Synthea is an open-source synthetic patient generator developed by The MITRE Corporation that simulates patient lifecycles from birth to death. It uses over 90 clinically validated disease modules, demographic distributions from US Census data, and standard coding systems including SNOMED CT, LOINC, RxNorm, and ICD-10. Lab values change over time in clinically plausible ways, such as HbA1c drifting upward in uncontrolled diabetes, and output aligns with US Core Implementation Guide profiles.

Why not just de-identify real patient data for testing instead of using synthetic data?

Because HIPAA de-identification is expensive, slow, and still carries residual re-identification risk, especially with genomic and longitudinal data. Safe Harbor requires stripping 18 categories of identifiers, while Expert Determination requires a qualified statistician to certify the risk is very small.

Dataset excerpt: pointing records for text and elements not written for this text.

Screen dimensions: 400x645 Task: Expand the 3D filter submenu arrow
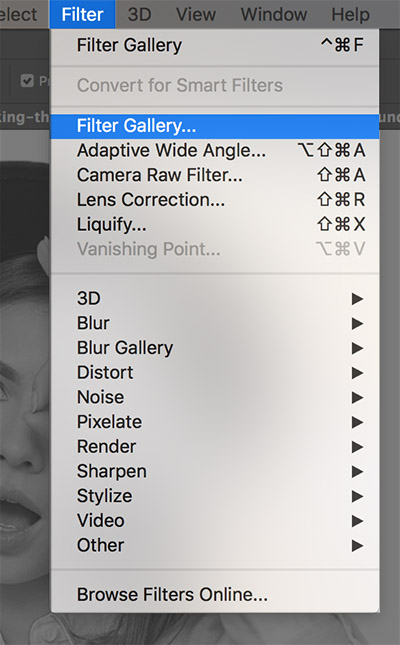tap(357, 299)
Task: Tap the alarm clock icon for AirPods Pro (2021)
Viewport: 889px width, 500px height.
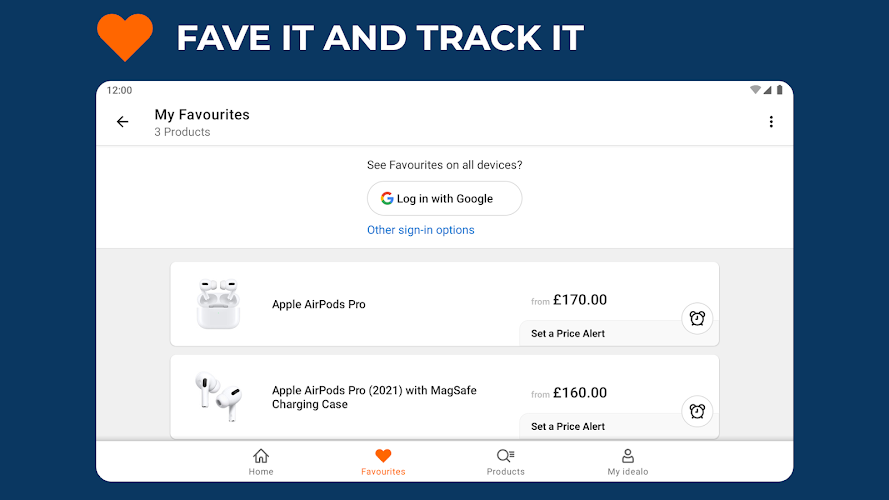Action: coord(697,411)
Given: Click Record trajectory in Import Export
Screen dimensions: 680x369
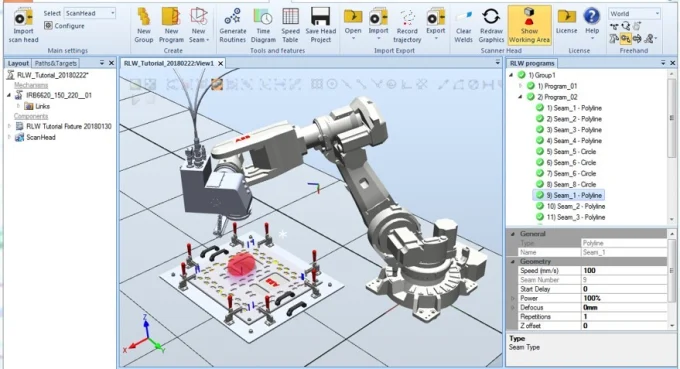Looking at the screenshot, I should click(x=407, y=26).
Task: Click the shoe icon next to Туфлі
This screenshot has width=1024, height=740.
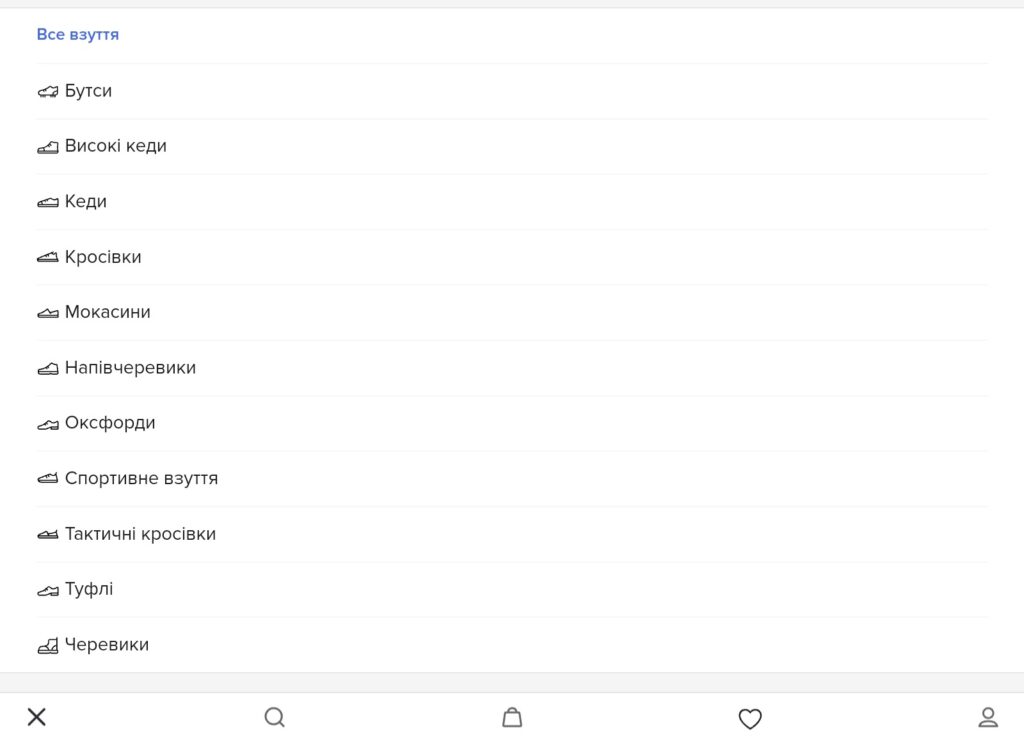Action: 47,589
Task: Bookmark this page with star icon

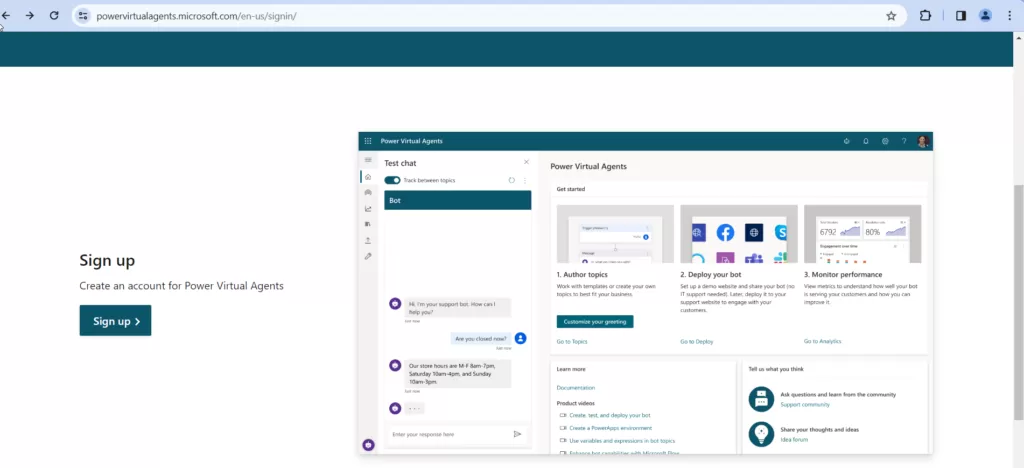Action: point(891,16)
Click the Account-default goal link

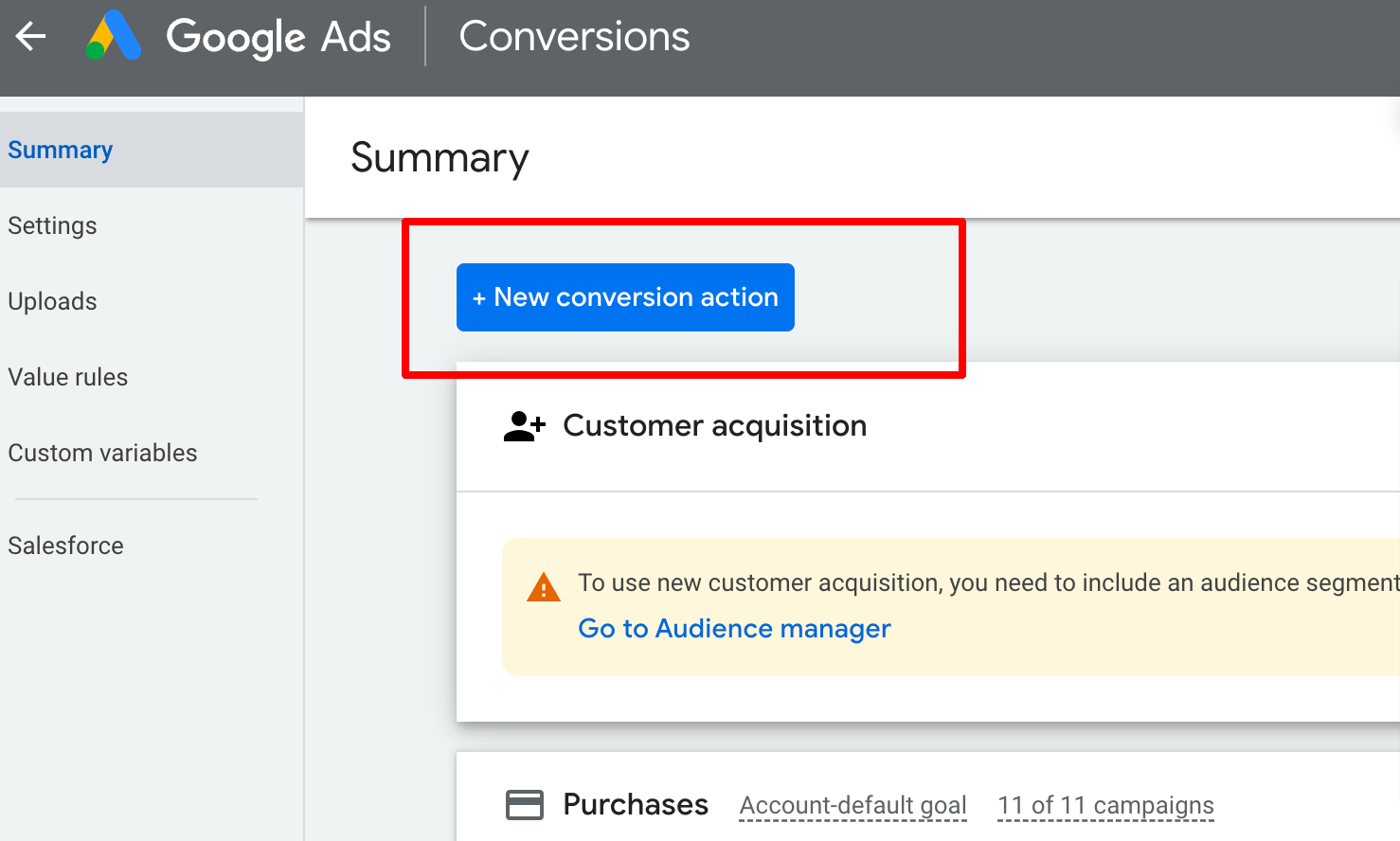coord(852,804)
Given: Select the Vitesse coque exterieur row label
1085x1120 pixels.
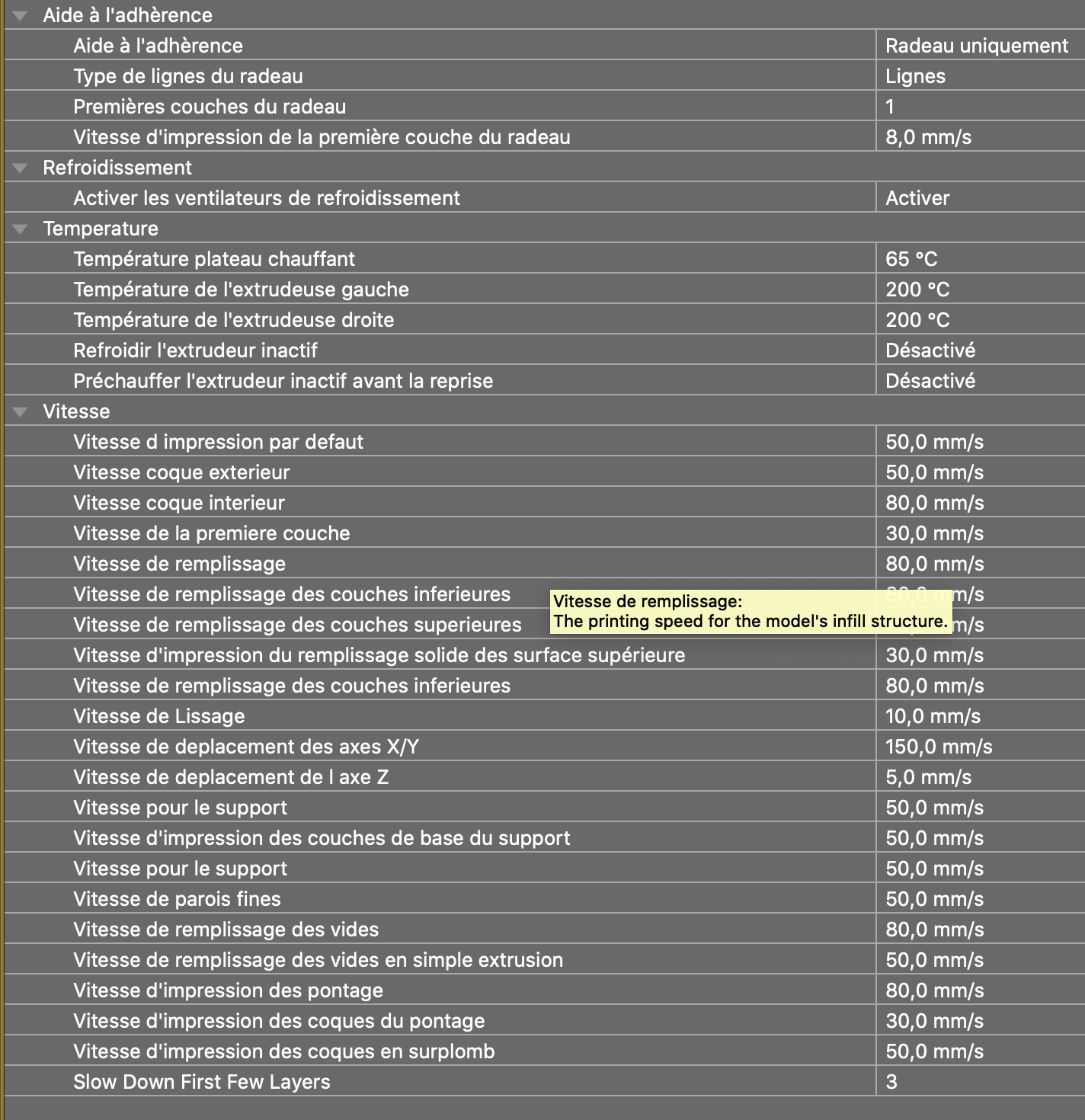Looking at the screenshot, I should pyautogui.click(x=181, y=472).
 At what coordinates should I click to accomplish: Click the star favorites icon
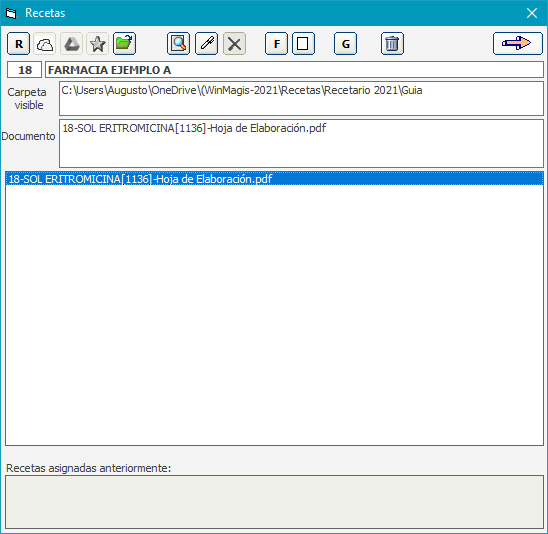(98, 44)
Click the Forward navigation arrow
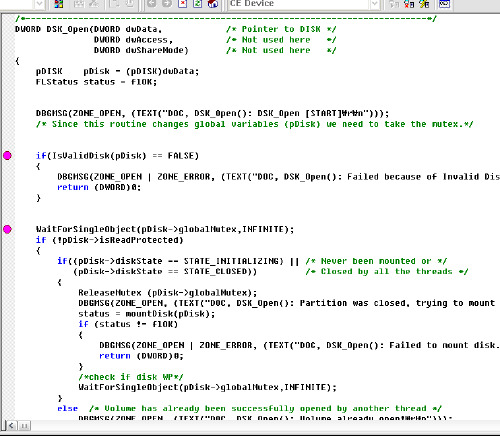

Even then, de-identified data often loses the clinical richness needed for meaningful testing, and a single PHI breach averages $1.3 million in fines alone.

How do I load Synthea patients into a HAPI FHIR server?

Launch HAPI FHIR with Docker, then POST each Synthea output file directly to the server, since every file is a FHIR transaction bundle containing all resources for one patient, typically 50-200 resources depending on age and clinical history. HAPI FHIR is the most widely used open-source FHIR server, with full R4 and R5 support. For large datasets of 1,000 or more patients, parallel loading speeds up ingestion considerably.

What are the limitations of synthetic patient data for healthcare testing?

Synthea data is excellent for development and integration testing but does not model everything found in production EHRs. It generates minimal free-text narrative, while real EHRs contain extensive unstructured clinical notes, and in production up to 30% of conditions may use local codes or free text rather than clean standard codes. Healthcare engineering teams like Nirmitee's pair Synthea datasets with targeted edge-case fixtures so test suites cover both the clean and messy data paths.